* _Excerpt provided_:
---
Studio album by Blue Cheer
- Released: April 1971
- Recorded: 1970–71
- Genre: Psychedelic rock, blues rock, folk rock
- Length: 32:18
- Label: Philips
- Producer: Eric Albronda, Blue Cheer

Blue Cheer chronology
| The Original Human Being (1970) | Oh! Pleasant Hope (1971) | The Beast Is Back (1983) |

= Oh! Pleasant Hope =

Oh! Pleasant Hope is the sixth album by American rock group Blue Cheer, and their final album until 1984's The Beast Is Back. It features less psychedelia and hard rock and includes more folk rock elements. This is an unusual Blue Cheer album in that Dickie Peterson only sings lead on three songs. Another unusual aspect is that the song "I'm the Light" features extensive use of the sitar and synthesizer, although on the previous album The Original Human Being the song "Babaji (Twilight Raga)" also featured extensive use of the aforementioned instruments.
---
* _Complete the following_:
A) Decide whether each statement agrees with the album entry, and quote the words that settle it: (i) The album came out in April 1971. (ii) Dickie Peterson sings lead on every song. (iii) The album was released on the Columbia label.
B) Switch "sitar" to "tabla" in a passage of the album entry. Begin at the words "Blue Cheer chronology" and stop after "the aforementioned instruments.".
C) Answer these questions from the album entry:
(i) What is the album's running length?
(ii) Who produced the album?
(iii) Which song uses the sitar and synthesizer extensively?
The items after this point are separate material and not part of the album entry.

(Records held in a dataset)
---
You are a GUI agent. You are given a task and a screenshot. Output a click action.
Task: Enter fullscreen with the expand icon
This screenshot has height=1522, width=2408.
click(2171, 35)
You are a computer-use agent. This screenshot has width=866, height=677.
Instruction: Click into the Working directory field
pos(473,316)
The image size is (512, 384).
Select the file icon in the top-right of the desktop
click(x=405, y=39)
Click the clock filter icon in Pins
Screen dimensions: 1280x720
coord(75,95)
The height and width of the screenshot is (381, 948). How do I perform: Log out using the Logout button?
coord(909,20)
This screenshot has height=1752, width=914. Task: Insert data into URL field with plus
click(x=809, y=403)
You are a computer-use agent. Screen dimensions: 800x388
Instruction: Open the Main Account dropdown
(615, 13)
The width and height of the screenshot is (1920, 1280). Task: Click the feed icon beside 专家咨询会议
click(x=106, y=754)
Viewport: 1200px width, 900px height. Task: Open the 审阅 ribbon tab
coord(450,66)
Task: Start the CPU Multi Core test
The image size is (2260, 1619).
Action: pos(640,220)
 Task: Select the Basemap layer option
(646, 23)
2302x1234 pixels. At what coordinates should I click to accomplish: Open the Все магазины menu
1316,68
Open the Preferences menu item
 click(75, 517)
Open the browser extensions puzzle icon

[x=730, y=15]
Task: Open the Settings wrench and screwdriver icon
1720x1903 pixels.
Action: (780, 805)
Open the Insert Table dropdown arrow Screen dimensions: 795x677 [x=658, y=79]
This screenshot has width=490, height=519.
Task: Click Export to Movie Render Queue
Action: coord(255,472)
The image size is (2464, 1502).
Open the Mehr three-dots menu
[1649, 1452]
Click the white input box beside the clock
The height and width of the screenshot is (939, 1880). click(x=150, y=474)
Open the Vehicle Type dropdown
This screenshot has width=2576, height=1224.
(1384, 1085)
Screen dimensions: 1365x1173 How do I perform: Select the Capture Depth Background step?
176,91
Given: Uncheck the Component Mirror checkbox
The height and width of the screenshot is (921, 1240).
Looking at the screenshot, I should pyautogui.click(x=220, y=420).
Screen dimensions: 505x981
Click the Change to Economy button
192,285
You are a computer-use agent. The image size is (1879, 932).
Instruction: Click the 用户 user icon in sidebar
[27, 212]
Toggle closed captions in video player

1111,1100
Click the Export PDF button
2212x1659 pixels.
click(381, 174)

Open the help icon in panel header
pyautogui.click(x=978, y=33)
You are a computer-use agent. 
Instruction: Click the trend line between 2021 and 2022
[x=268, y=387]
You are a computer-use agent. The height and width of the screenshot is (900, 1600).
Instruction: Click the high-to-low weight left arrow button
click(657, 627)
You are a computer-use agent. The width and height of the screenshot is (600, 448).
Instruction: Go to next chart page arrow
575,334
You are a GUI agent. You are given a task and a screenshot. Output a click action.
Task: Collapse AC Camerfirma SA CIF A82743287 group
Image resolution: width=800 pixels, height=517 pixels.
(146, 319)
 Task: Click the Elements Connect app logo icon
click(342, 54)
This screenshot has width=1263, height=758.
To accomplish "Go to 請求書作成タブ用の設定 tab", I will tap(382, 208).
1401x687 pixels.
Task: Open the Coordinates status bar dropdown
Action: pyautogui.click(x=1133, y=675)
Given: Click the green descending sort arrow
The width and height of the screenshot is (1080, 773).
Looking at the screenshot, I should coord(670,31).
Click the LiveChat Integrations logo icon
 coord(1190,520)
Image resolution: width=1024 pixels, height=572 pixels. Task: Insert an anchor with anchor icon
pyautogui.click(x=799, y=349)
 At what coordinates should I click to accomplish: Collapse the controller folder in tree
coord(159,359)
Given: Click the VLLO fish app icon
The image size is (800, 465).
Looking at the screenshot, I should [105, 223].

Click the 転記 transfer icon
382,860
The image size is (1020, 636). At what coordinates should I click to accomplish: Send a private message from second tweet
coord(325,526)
---
* _Answers to the exercises_:
A)
(i) Yes: "Released: April 1971"
(ii) No: "Dickie Peterson only sings lead on three songs"
(iii) No: "Label: Philips"

B)
Blue Cheer chronology
| The Original Human Being (1970) | Oh! Pleasant Hope (1971) | The Beast Is Back (1983) |

= Oh! Pleasant Hope =

Oh! Pleasant Hope is the sixth album by American rock group Blue Cheer, and their final album until 1984's The Beast Is Back. It features less psychedelia and hard rock and includes more folk rock elements. This is an unusual Blue Cheer album in that Dickie Peterson only sings lead on three songs. Another unusual aspect is that the song "I'm the Light" features extensive use of the tabla and synthesizer, although on the previous album The Original Human Being the song "Babaji (Twilight Raga)" also featured extensive use of the aforementioned instruments.

C)
(i) 32:18
(ii) Eric Albronda and Blue Cheer
(iii) "I'm the Light"